Accuracy: 0.9412915851272016
Confusion Matrix:
[[1443    1]
 [  89    0]]


As you can see above, without smote rebalancing the models looks as though it is accurate with a score of 0.94, however it is not predicting hardly any cases of a stroke, so this model is not useful. 

Now we will try a random forest algorithm with a smote rebalancing.

In [111]:
smote = SMOTE(sampling_strategy=0.3, random_state=42)
X_resampled, y_resampled = smote.fit_resample(X, y)

# Split the resampled data into training and testing sets (80% train, 20% test)
X_train, X_test, y_train, y_test = train_test_split(X_resampled, y_resampled, test_size=0.3, random_state=42)

#Initialize Random Forest classifier
rf_classifier = RandomForestClassifier(n_estimators=100, random_state=42)

#Fit the classifier to the training data
rf_classifier.fit(X_train, y_train)

#Predict classes for the test set
y_pred = rf_classifier.predict(X_test)

#Evaluate the model
accuracy = accuracy_score(y_test, y_pred)
print("Accuracy:", accuracy)

conf_matrix = confusion_matrix(y_test, y_pred)
print("Confusion Matrix:")
print(conf_matrix)

Accuracy: 0.9525316455696202
Confusion Matrix:
[[1444    2]
 [  88  362]]


As you can see above, as we adjusted the data to increase the number of cases of strokes, the data is now predicting more stroke cases and thus will be more useful to use. 

We will now also trial a support vector machine with smote rebalancing.

In [106]:
smote = SMOTE()
X_resampled, y_resampled = smote.fit_resample(X, y)

# Split the resampled data into training and testing sets (80% train, 20% test)
X_train, X_test, y_train, y_test = train_test_split(X_resampled, y_resampled, test_size=0.35, random_state=42)

#Initialize Support Vector Machine classifier
svm_classifier = SVC(kernel='rbf', random_state=42)

#Fit the classifier to the training data
svm_classifier.fit(X_train, y_train)

#Predict classes for the test set
y_pred = svm_classifier.predict(X_test)

#Evaluate the model
accuracy = accuracy_score(y_test, y_pred)
print("Accuracy:", accuracy)

conf_matrix = confusion_matrix(y_test, y_pred)
print("Confusion Matrix:")
print(conf_matrix)

Accuracy: 0.7648442092886537
Confusion Matrix:
[[1230  486]
 [ 314 1372]]


As you can see above, SVF performed more poorly than random forest.
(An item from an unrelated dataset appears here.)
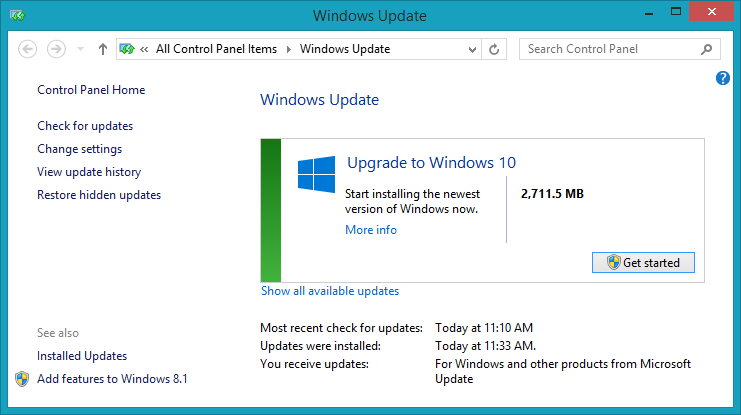741x415 pixels.
Task: Open Check for updates in sidebar
Action: click(85, 126)
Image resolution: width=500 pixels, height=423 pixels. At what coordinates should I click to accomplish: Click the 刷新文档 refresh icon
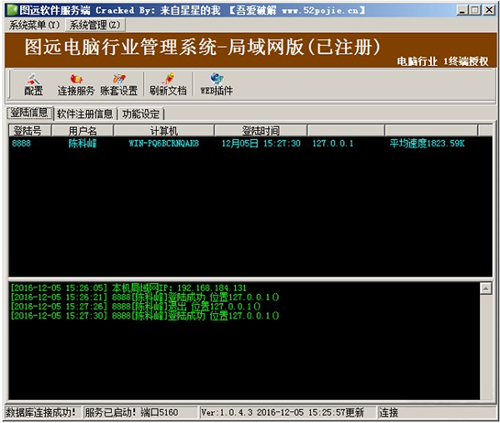pos(168,84)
Even after varying the kernel the accuracy was always worse than the random forst algorithm. 

# Conclusion

We ended with a result of 95% accuracy, utilising a random forest algorithm. It was important to rebalance the data using Smote rebalancing, as without this the algorithm failed to predict many cases of strokes. An SVM algorithm was also trialled, but this performed more poorly than the random forst algorithm.